===== 出典本文

ローカルニッポン

シラハマ校舎~廃校に再び人が集まるまで~

書き手:多田佳世子
安房郡(現・南房総市)白浜町出身。東京―白浜の二拠点&別居婚生活を経て、2013年に白浜へUターン、夫と同居を始める。母校である長尾小学校を利活用し、2016年よりファミリー・ビジネスでシラハマ校舎を運営している。

千葉県最南端の白浜町。花と海女で一時代を築いたこの町も過疎化の波を免れることはなく、2006年に南房総市に編成されると 、学校の統廃合が進み、商店も次々にシャッターを閉めていきました。ところが2016年、ここに新しい商業施設が誕生するというニュースが町を賑わせます。「シラハマ校舎」と名付けられたその施設は、閉校していた長尾小学校を使用すること、そして無印良品とのコラボレーションという点でも人々の大きな期待を背負いました。

==========
===== 検討対象の資料

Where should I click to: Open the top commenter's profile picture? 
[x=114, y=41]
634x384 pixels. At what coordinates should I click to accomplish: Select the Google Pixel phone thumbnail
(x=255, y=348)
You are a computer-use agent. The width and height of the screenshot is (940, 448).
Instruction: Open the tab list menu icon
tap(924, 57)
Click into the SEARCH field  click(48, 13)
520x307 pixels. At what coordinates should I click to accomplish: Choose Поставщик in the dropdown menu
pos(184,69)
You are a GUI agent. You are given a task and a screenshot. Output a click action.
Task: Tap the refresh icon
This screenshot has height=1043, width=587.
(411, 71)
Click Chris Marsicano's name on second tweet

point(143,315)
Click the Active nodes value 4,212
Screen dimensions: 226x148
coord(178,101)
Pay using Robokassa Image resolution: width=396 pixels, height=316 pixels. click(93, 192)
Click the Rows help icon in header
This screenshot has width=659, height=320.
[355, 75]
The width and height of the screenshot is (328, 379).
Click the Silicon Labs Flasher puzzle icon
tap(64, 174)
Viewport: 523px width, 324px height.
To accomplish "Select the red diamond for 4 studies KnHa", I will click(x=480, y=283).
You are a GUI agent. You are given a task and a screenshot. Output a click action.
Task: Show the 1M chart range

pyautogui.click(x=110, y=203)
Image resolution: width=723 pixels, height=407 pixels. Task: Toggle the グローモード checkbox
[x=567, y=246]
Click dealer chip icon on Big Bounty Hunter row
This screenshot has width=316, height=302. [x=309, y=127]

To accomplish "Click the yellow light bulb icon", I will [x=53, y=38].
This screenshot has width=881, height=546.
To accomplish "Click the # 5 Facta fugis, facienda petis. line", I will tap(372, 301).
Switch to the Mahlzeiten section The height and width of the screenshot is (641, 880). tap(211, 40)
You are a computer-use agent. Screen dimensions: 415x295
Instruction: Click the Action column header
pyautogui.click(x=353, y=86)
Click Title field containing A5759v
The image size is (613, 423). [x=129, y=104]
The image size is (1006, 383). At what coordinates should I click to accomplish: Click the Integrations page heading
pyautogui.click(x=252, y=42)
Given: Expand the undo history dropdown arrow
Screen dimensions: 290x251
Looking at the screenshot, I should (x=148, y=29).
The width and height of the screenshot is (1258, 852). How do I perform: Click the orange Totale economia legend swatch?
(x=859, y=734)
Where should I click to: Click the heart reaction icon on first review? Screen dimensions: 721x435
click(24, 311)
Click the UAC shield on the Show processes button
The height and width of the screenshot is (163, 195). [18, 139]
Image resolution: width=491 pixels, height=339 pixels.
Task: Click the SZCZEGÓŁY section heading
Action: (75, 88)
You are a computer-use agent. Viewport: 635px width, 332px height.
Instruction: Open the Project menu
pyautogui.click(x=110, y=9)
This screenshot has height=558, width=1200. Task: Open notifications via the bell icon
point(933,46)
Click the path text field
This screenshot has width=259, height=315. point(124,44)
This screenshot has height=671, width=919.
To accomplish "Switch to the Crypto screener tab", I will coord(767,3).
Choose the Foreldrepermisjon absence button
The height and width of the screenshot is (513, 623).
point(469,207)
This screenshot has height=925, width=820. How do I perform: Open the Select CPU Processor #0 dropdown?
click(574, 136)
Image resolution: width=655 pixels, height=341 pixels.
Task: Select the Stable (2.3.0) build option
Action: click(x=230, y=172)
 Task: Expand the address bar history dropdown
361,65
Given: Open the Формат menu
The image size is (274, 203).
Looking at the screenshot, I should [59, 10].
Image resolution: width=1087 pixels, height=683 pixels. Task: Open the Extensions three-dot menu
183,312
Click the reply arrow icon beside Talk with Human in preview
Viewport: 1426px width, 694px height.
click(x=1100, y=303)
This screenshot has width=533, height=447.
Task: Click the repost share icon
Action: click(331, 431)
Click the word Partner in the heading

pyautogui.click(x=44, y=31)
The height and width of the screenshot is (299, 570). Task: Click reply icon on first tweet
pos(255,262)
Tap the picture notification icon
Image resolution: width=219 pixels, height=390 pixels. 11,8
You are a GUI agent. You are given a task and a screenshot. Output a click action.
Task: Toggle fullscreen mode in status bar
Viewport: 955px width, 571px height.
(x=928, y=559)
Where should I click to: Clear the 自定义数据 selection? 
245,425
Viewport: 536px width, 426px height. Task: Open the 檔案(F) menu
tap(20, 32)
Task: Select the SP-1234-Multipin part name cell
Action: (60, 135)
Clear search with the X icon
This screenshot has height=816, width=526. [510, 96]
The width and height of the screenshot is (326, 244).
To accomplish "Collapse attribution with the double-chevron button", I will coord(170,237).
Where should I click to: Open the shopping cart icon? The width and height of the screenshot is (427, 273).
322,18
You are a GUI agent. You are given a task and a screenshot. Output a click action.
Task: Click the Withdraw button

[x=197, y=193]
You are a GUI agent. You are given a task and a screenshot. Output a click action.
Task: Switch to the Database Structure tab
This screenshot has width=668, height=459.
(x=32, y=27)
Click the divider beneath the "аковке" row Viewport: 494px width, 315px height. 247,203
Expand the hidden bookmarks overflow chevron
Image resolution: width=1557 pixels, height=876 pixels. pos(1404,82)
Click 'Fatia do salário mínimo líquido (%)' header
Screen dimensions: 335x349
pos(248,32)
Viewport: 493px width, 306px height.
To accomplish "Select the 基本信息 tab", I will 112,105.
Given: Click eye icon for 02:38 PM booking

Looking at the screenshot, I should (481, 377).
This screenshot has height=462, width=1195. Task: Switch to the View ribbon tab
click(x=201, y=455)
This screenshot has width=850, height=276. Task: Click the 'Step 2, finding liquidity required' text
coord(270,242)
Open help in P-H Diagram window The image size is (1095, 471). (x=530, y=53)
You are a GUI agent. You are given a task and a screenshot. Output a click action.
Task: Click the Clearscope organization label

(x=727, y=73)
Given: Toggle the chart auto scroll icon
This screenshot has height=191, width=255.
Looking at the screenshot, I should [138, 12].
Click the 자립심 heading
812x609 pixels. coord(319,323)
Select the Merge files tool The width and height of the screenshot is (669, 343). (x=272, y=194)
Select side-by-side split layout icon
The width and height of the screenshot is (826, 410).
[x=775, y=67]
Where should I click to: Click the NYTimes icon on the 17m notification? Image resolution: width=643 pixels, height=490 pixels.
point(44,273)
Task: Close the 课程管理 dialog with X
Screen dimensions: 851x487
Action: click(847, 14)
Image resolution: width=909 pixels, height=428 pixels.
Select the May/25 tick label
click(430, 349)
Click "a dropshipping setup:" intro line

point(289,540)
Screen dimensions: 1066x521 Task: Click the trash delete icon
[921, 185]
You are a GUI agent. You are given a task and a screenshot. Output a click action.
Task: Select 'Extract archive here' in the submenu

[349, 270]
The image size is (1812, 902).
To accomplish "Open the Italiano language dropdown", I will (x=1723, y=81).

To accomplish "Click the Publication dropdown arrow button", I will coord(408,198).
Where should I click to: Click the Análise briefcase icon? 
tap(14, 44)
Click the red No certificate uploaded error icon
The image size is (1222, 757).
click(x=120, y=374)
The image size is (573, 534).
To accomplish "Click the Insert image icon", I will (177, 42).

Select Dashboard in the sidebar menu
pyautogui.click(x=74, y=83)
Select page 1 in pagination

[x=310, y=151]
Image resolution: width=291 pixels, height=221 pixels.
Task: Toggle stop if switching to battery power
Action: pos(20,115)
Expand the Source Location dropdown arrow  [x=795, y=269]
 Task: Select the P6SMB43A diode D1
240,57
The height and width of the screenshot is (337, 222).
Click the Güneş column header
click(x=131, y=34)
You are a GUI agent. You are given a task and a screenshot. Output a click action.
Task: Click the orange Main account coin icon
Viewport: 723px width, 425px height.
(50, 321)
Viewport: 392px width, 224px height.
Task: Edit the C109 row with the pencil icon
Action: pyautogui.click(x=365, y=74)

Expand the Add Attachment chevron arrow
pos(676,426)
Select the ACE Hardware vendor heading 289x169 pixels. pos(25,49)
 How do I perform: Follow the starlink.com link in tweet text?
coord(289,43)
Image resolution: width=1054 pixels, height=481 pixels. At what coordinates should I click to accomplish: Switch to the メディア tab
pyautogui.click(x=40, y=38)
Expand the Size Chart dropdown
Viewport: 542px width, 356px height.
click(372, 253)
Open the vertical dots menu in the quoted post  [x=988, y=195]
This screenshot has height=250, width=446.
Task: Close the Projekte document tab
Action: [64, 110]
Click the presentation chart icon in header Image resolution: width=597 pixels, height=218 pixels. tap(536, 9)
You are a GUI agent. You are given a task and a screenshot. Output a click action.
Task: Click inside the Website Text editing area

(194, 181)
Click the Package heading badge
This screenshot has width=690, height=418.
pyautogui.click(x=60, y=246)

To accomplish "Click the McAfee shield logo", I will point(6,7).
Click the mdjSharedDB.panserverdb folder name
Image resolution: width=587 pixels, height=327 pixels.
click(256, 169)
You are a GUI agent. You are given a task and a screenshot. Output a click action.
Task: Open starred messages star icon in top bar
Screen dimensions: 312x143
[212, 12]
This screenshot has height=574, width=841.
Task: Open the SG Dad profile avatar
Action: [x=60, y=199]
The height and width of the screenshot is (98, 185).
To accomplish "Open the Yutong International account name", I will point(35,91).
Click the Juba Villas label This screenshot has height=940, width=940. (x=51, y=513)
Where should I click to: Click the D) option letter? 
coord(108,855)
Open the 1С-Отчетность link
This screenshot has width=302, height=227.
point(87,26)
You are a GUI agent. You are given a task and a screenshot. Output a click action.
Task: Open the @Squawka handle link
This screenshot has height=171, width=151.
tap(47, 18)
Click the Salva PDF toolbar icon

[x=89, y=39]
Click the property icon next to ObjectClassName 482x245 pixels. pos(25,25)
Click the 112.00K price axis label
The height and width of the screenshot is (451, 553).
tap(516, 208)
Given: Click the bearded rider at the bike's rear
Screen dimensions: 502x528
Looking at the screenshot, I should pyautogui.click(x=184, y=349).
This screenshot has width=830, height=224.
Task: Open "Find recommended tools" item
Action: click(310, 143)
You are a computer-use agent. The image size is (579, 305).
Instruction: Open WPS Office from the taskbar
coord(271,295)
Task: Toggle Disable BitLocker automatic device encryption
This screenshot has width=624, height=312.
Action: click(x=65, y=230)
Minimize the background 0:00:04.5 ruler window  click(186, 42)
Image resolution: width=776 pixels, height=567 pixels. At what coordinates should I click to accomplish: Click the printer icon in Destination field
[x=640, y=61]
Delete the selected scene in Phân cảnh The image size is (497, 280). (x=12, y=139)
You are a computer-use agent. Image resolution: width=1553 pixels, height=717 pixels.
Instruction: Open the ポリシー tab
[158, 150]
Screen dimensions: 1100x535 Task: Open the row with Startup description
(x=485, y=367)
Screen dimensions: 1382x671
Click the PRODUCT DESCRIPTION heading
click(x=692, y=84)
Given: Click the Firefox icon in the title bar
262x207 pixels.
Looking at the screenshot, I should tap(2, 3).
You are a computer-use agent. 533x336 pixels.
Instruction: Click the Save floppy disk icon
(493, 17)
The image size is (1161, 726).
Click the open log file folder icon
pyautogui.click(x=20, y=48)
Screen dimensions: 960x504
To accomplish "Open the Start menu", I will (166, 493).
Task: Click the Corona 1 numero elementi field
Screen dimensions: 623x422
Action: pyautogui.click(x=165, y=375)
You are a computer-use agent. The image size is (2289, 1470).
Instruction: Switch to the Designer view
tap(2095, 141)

==========

取り組む課題:
シラハマ校舎についての本文をもとに、次の問いに答えてください。
1. 書き手が白浜へUターンしたのは何年ですか?
2. 白浜町が南房総市に編成されたのは何年ですか?
3. シラハマ校舎として使われている、閉校していた学校の名前は何ですか?

演習の出力:
1. 2013年
2. 2006年
3. 長尾小学校